The Femisphere has one side, two edges and four vertices. In  How to make  you can see that a Sphericon is made from a double cone. If you was to make a Femisphere in the same way, you would start with:

Equivelant to Sphericon's Double Cone

A Femishere will roll around a sphere (see below), covering all surface area in one revolution. We think that 5 spheres will fit around the Femisphere's surface at any one time. Eight Femispheres will roll around a sphere simultaneously (eight sphericons will roll around another sphericon also). The above drawing of a femisphere shows the faces as inverted quadrants of a circle.

Femisphere and sphere

An example to show its path could be:

Imagine the earth as a perfect sphere. The femisphere (with same radius as earth) starts pivoting at the North Pole, and sweeps an arc along the Equator from the Grenwich Longtitude Line to 180 degrees east (International Date line). This will include most of Europe, most of North Africa, all the Eur-Asian Mainland, and Japan.
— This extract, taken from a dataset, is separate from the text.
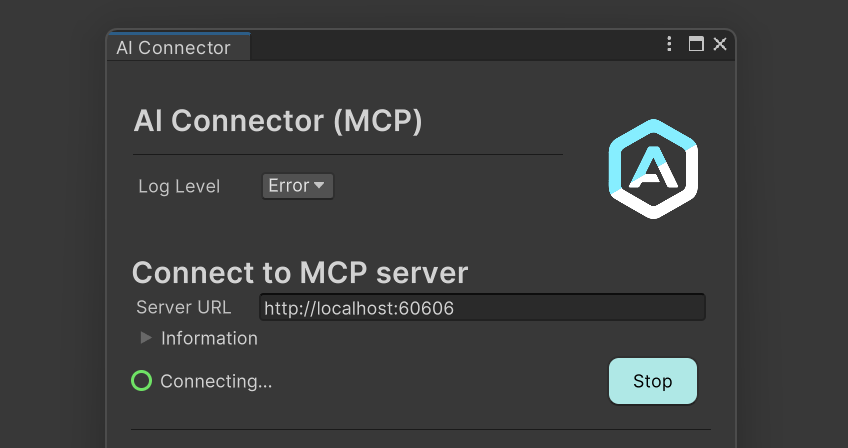Open the Error log level dropdown
The height and width of the screenshot is (448, 848).
click(298, 186)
This is quarter of the surface of the Earth. It then pivots where 180 degrees east meets Equator, and sweeps an arc down 90 degrees west from North pole to South Pole, this includes North West America and most of Pacific. It then pivots on the South Pole and sweeps an arc along equator including the south of Africa and Australasia. It then pivots where Grenwich Meridian crosses the Equator and sweeps the Atlantic, North East America, and South America. It is now back where it started, and has covered all of the Earth's surface, and all of the Femisphere's surface. The Earth's surface area is greater than that of the Femisphere's, but the movement of the Femisphere should be imagined as an infinite number of positions.


   Femisphere Lattice

If a femisphere is extended so that semi-circle elevation is now a rectangle, we have a module to build a lattice which could accomodate streams of moving spheres. These spheres would move by piviting on their circumference at all times, but they would have 2 choices of further progress every 90 degrees of travel. One choice of motion could be to continually roll around extended femisphere. Other choices are endless, but they would always be travelling in an ordered manner, as if along a pipe with numerous junctions at regulated intervals. Because of two choices every 90 degrees, they could be easily digitally regulated.